Calorie information on menus call

By Nick Triggle
Health reporter, BBC News

Pizza
The labelling scheme is expected to start in the summer

Cafes, pubs and restaurants have been urged to display nutritional information on their menus by a food watchdog.

The Food Standards Agency (FSA) said it was in talks with 50 of the biggest food chains about the move - with several already signed up.

Officials are hoping calorie labelling will start in the summer.

The call comes after surveys showed the public wanted more information about the food they buy.

In June, an FSA poll of 2,000 people found 85% were in favour of catering outlets displaying nutritional data.

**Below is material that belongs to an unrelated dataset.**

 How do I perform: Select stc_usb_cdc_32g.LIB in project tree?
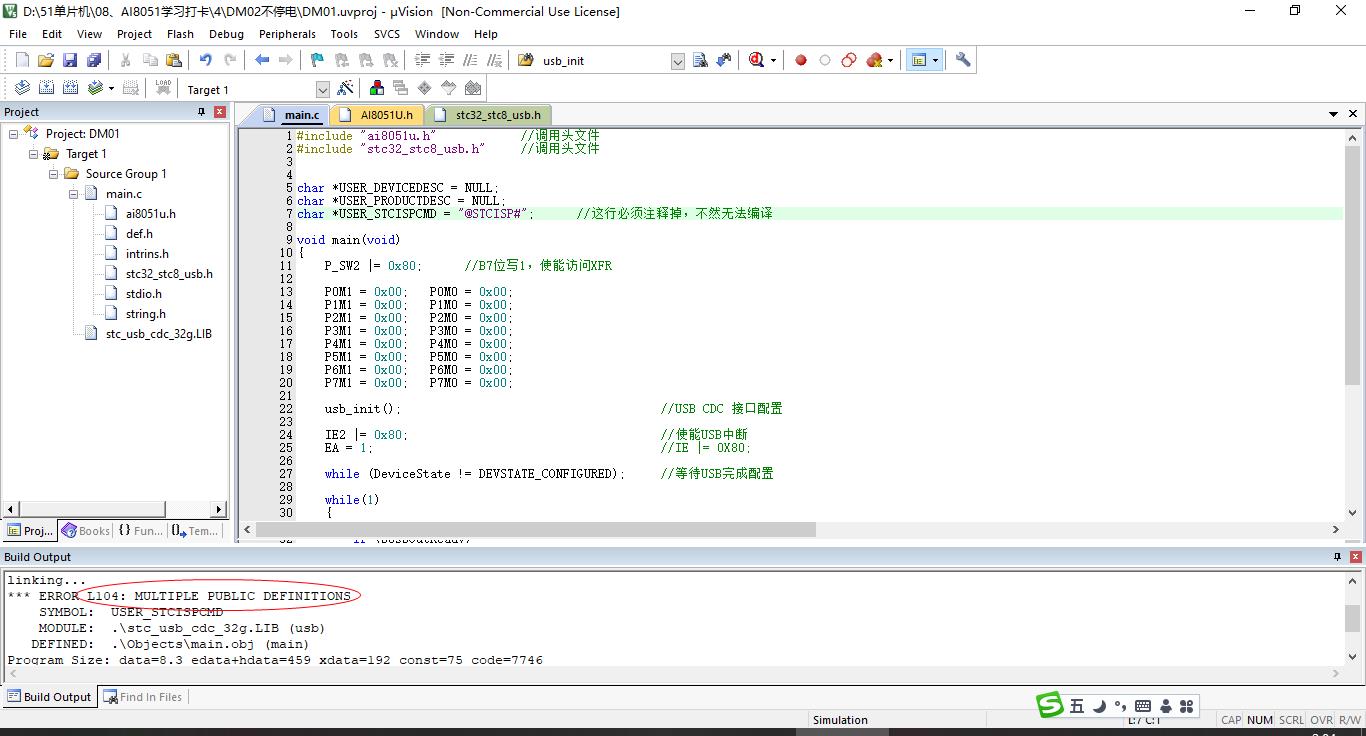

We're used to seeing nutritional information when we're shopping and there's no compelling reason why we should not have more consistent information when we eat out
Tim Smith, of the Food Standards Agency

The agency followed that up with focus group research which showed people favoured a combination of simple data at the point-of-sale with more comprehensive information available elsewhere if required.

The FSA has not finalised the scheme yet, but is looking for caterers to provide calorie information on menus with more information about fat, salt and sugar content included on leaflets at the outlet.

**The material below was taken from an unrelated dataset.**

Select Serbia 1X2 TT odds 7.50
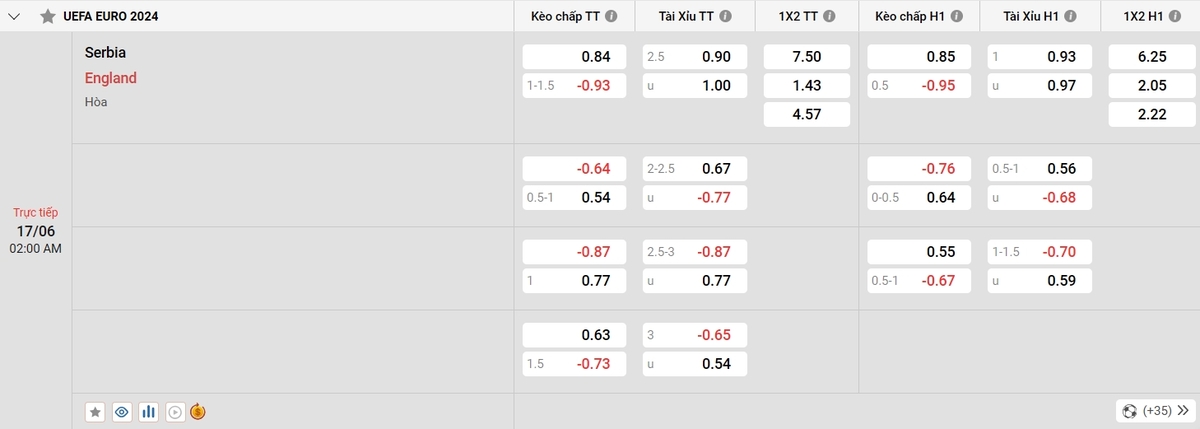Screen dimensions: 1200x429 click(x=806, y=57)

The model is similar to a labelling system that was introduced in New York last year.

Officials said "about half-a-dozen" catering companies had already signed up - although they refused to name them - with more expected to follow.

FSA chief executive Tim Smith said: "We're used to seeing nutritional information when we're shopping and there's no compelling reason why we should not have more consistent information when we eat out."

Successful

He added the New York experience showed the tactic was successful at reducing calorie in-take.

"We all know about the problem of obesity and this could help tackle that."

Several food chains have already started giving information about nutritional content of food, but this has been mainly confined to company websites.

The FSA said its research showed the public was not keen on this and stressed the information should be on display where food was being bought.

While the watchdog is focusing on the large food chains at the moment, it said if the scheme proved successful there was no reason why small, independent caterers could not follow with some help.

Anna Glayzer, of the Food Commission, a group which campaigns on healthier food, said the scheme need to go further.

"At the moment consumers are completely in the dark, so the provision of more nutrition information should be welcomed.

"However, we want to see this information provided by more than a handful of companies on a voluntary basis."